2008年5月15日木曜日

ジャカルタ暴動から10年

すなわち、スハルト政権が倒れてからもう10年も経つのだ。あの時起こったジャカルタでの暴動。ジャカルタ在留邦人だけでなく、ジャカルタから遠く離れた場所に住む邦人もすべて避難勧告が出たあの暴動から10年が経とうとしている。

本日付のKompasに、これに関連したいくつかの記事が掲載されていた。その言わんとするところは、この10年であの暴動が何も総括されていないのではないか、あの暴動から何を学んだのだろうか、という問いであった。なぜ暴動が広まったのか、誰が扇動したのか、なぜ罪のない市民(とくに華人系市民)が襲われ、とりわけ華人女性がレイプされたのか。この10年で、何一つ真相が明らかになったとはいえない。被害にあった人々のトラウマは完全に癒えたとはいえないのに、現実には放置され、真相は闇の中に葬られようとしている。

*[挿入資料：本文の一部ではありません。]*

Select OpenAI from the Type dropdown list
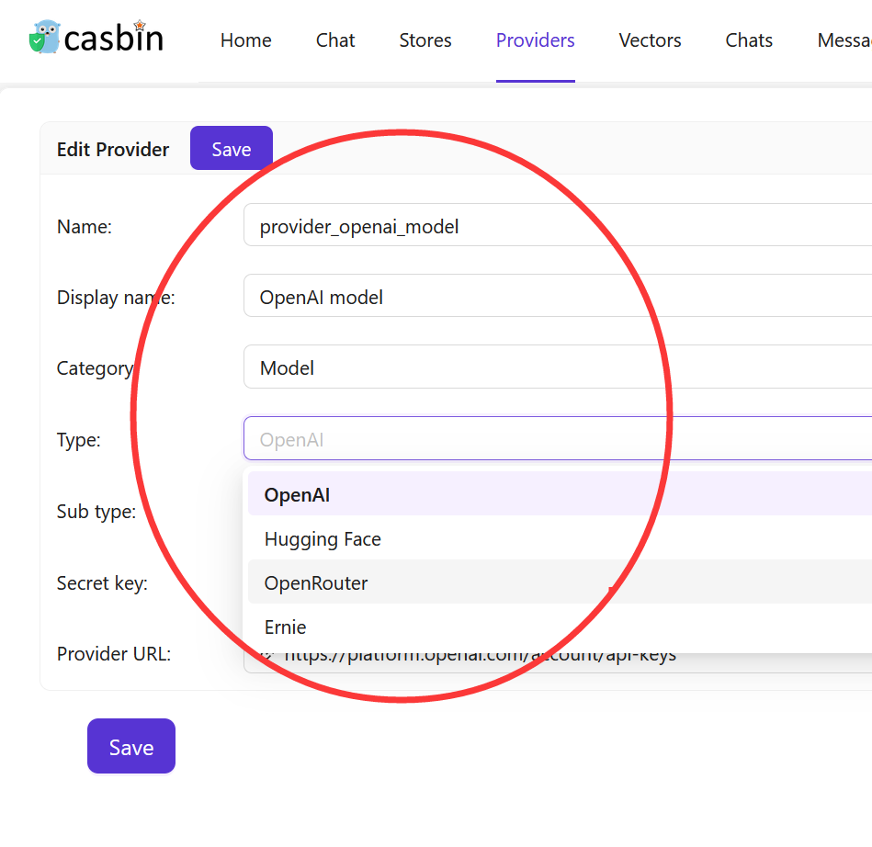 (296, 494)
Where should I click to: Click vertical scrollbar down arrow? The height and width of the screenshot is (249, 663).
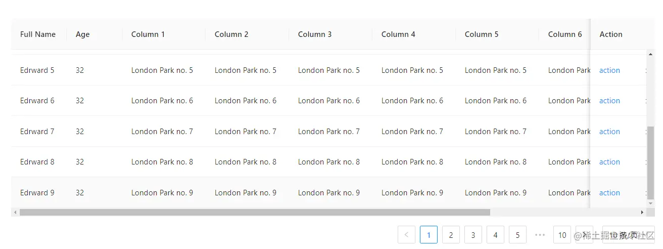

9・30事件も、マラリ事件も、ムニール毒殺事件も、マルクの暴動も、その他多くの事件も、その真相が明らかにされないままで放置されている。誰かにとって都合の悪い事実が現れるとしても、真相を明らかにすることで、新しいものが生み出されるのではないだろうか。インドネシアはまだ、そのような都合の悪い真実が露出することで社会が動揺し、不安定化することを恐れているように感じる。そうではないだろう。真実が明らかになっても、容易には不安定化しない成熟した社会を作っていくことが、これからのインドネシアの課題の一つなのではないか。

まだまだ「自分は悪くない」と言い張ったり、石油製品価格上昇に反対して資本主義や外国勢力を敵視したり、自分や現実と向き合おうとしない態度があちこちで見られるが、それらが世論全体の大きなうねりとなることはなくなった。うねりを作るために暴力的行為を煽っても、一般の人々は簡単には同調しなくなった。あれほど混乱するといわれた大統領・地方首長直接選挙をそれなりに穏当にやり遂げられる能力を身につけたインドネシアは、徐々にではあるが、成熟した社会へと向かい始めたと思える。

そして、暴動や暴力の被害を受けた人々の現在に思いをいたせる感性や共感を抱ける人間としての感情を、普通の人々が普通に持てるような社会になっていってほしいものだ。

10年前のジャカルタ暴動からまだ多くを学べていないインドネシアだが、普通の人々の暮らす社会は着実に成熟化(以前私が使った用語を用いれば「普通」化)への道を歩み始めたと信じてみたい。

でも、過去に学んでこなかったのはインドネシアだからなのだろうか。